The concerts were sponsored by the Belgian National Lottery. Summer rock festivals like Sfinks, Pukkelpop, Folk Dranouter, Lokerse Feesten, Gentse Feesten and Suikerrock urged their public to support the event.

0110 controversy 
The event preceded the 2006 municipal elections in Belgium by just one week, thus sending a political message as well.
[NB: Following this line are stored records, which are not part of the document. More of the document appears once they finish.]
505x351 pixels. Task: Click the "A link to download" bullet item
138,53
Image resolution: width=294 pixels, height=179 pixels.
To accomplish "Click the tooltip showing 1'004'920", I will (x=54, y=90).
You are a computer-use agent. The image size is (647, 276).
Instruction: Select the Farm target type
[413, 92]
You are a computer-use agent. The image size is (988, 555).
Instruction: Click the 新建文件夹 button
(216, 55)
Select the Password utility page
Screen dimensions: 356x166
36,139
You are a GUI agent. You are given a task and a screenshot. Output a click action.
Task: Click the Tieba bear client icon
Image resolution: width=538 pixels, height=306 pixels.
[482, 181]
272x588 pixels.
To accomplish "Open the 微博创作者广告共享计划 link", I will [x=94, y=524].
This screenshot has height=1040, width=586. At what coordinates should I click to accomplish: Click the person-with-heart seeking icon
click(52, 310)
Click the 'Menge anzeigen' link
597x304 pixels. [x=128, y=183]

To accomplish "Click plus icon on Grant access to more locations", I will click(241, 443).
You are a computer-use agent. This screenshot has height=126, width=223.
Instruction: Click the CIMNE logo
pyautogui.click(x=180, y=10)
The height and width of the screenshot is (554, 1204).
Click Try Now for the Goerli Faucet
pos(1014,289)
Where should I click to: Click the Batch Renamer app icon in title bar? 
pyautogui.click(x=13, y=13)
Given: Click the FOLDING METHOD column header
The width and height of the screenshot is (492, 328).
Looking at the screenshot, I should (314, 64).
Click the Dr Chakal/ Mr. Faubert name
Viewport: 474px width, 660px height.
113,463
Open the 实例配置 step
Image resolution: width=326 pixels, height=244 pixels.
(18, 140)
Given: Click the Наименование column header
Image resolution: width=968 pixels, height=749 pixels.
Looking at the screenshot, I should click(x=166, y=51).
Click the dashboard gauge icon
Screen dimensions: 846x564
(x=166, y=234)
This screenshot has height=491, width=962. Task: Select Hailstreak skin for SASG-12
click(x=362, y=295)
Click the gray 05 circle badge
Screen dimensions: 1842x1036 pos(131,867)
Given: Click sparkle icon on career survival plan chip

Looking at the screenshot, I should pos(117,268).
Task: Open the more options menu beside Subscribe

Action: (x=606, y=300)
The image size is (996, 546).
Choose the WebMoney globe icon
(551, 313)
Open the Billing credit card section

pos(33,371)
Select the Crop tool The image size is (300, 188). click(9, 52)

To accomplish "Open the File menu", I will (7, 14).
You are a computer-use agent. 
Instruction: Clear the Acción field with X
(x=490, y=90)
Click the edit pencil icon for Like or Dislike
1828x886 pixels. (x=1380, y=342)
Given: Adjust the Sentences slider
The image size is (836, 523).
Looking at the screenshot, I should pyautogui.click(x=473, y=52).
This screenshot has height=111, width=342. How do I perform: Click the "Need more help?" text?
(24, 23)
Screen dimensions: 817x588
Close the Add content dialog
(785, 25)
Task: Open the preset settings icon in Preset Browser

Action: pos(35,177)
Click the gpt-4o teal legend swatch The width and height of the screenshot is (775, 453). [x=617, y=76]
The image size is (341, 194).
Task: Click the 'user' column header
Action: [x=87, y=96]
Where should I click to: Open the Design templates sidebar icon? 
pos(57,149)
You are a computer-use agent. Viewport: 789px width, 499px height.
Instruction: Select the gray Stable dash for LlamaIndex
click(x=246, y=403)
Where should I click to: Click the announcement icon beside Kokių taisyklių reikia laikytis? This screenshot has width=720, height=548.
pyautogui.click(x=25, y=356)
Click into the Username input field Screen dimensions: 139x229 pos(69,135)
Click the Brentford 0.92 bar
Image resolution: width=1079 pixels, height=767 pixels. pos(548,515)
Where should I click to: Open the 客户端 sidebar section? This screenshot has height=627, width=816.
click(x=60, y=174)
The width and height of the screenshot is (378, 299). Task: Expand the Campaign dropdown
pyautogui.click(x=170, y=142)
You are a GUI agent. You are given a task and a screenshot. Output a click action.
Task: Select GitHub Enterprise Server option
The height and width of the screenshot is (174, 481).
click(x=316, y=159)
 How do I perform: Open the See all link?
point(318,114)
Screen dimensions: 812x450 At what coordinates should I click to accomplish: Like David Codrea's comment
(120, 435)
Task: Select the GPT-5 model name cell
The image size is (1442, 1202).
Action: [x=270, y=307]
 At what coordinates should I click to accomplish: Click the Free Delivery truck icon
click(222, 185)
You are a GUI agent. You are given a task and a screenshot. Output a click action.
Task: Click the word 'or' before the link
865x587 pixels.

The right wing opposition party Vlaams Belang wrote an open letter to famous Flemish artists, such as Clouseau, Helmut Lotti, Will Tura, Johan Verminnen and Laura Lynn, who were announced to participate, asking not to do so. The party requested the boycott because the event "only targets Vlaams Belang". One Vlaams Belang council member has called upon the readers of his web log to start a "mail bombardment" to the concerned artists. Critics speak of an intimidation campaign by the party.
According to the Vlaams Belang however, the intimidation came from the organizers of the 0110 concerts and the complete Flemish media against Vlaams Belang, because the Flemish media were partizan of the concerts. According to the party, the media in Flanders is completely in the hands of the left-wing establishment. On the contrary, no Flemish artist would ever even think to participate in a festival organised by the Vlaams Belang, because this would be responded by the establishment by an ever-lasting boycott against the artist. On a party congress on 1 October, Filip Dewinter was quoted saying that "if it really were concerts against intolerance, the Vlaams Belang would have to be guest of honour", referring to the cordon sanitaire against the party.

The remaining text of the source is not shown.